Cojímar, un rincón pintoresco de la costa cubana, existe en un espacio liminal entre la proximidad y la lejanía. Medido en kilómetros, el encantador pueblo pesquero se ubica a poca distancia del centro de La Habana. Unos 10 kilómetros aproximadamente lo separan del El Vedado, tramo que se cubre con un recorrido de no más de 15 minutos en carro. Sin embargo, en un país en el que la movilidad es una odisea diaria, Cojímar, del otro lado del túnel de la bahía, parece hallarse en una dimensión aparte.
No hace mucho, en medio de una abrasadora tarde habanera, mientras esperaba en la parada del reparto Camilo Cienfuegos, avisté la A58 rumbo al pueblo pesquero. Sin dudarlo, crucé la calle y me embarqué hacia una aventura en sentido contrario al que había previsto.
Una vez en Cojímar, me bastó dar algunos pasos para comenzar a percibir el refrescante contraste con la bulliciosa capital. Desde la arquitectura hasta la cotidianidad de los lugareños y su conexión con el entorno marino, todo conforma una atmósfera única. Casas modestas con sus techos de tejas, la pintoresca paleta cromática y el paisaje de la gente en el parque, los portales y el muro del malecón; todo expresa lo auténtico de la comunidad.
En los confines de la historia, el rincón costero de Cojímar emerge como una reliquia que se remonta a los albores del siglo XVI. Con sus raíces hundidas en el pasado, la localidad toma forma cerca de las aguas del río con el que comparte nombre y alrededor del Torreón de Cojímar, fortín español parte del sistema de defensa de La Habana contra posibles ataques; en especial de piratas y corsarios.
La evolución del pueblo, sin embargo, adquiere nueva dimensión en el siglo XIX, cuando se transforma en un incipiente balneario que se extenderá y florecerá a lo largo de la primera mitad del siglo XX.
Los restos de un muelle son hoy huella de aquel tiempo de bonanza.
Enclavado a orillas del mar como un antiguo guardián de memorias, el muelle es un vestigio de la década de 1920, cuando sus pilares, entonces de madera, comenzaron a dar forma a un sitio que trascendería su propósito original. No destinado para las naves que surcan las aguas, sino como enclave para los bañistas.
A la entrada del muelle está la caseta que albergó el primer cable submarino telegráfico del que dispuso Cuba, estableciendo un vínculo comunicativo con Cayo Hueso, Estados Unidos. Su construcción data de 1869 y para 1870 estaba en pleno funcionamiento. La Western Union se encargaba de su operatividad, sin embargo, a medida que avanzaba la década de 1940, cesó en sus labores. Una caseta similar se conserva en Cayo Hueso; hoy es un museo dedicado a la historia de esta conexión telegráfica.

§ Material proporcionado
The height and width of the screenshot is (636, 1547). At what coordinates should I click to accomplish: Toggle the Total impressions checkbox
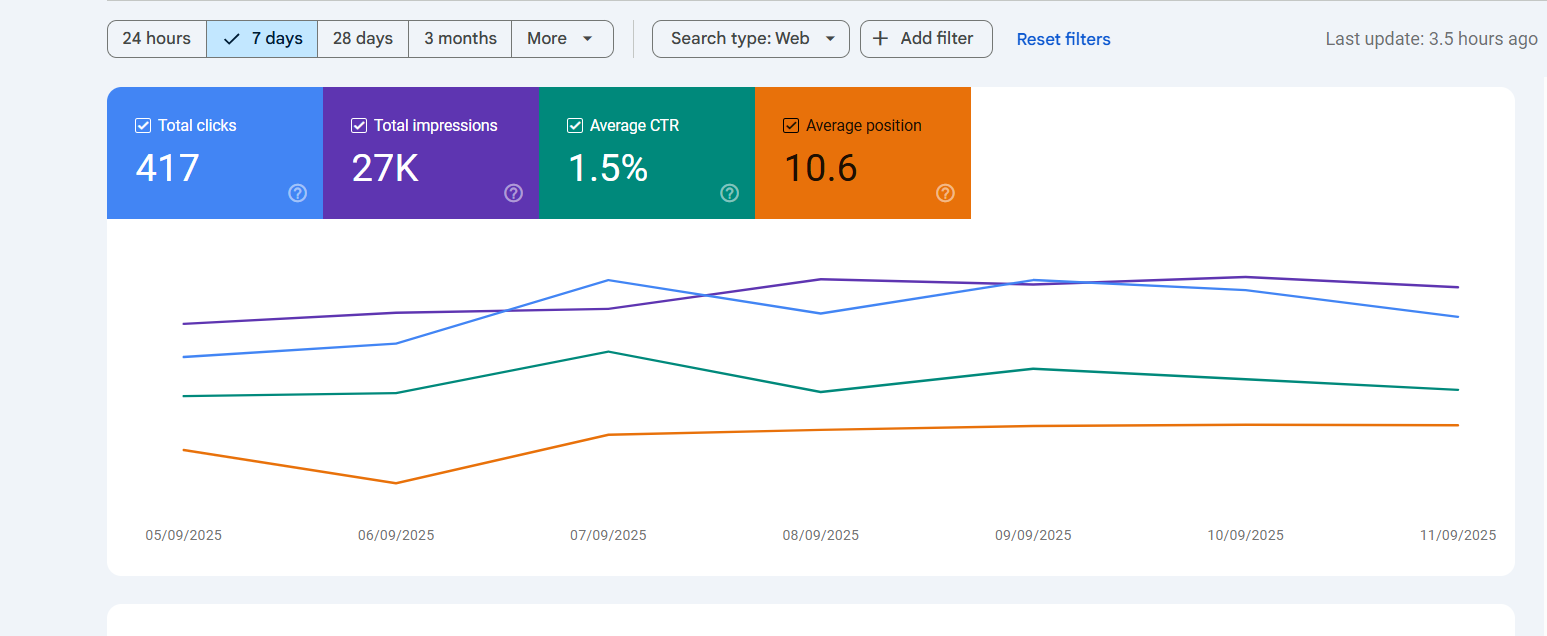click(359, 126)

§ Consigna 1
Reproduce literalmente el pasaje del fragmento sobre Cojímar, comenzando en "No hace mucho, en" y terminando en "de la comunidad.".
§ Consigna 2
Según el fragmento sobre Cojímar, ¿con qué lugar establecía un vínculo el primer cable submarino telegráfico de Cuba?

§ Respuesta 1
No hace mucho, en medio de una abrasadora tarde habanera, mientras esperaba en la parada del reparto Camilo Cienfuegos, avisté la A58 rumbo al pueblo pesquero. Sin dudarlo, crucé la calle y me embarqué hacia una aventura en sentido contrario al que había previsto.
Una vez en Cojímar, me bastó dar algunos pasos para comenzar a percibir el refrescante contraste con la bulliciosa capital. Desde la arquitectura hasta la cotidianidad de los lugareños y su conexión con el entorno marino, todo conforma una atmósfera única. Casas modestas con sus techos de tejas, la pintoresca paleta cromática y el paisaje de la gente en el parque, los portales y el muro del malecón; todo expresa lo auténtico de la comunidad.

§ Respuesta 2
Con Cayo Hueso, Estados Unidos.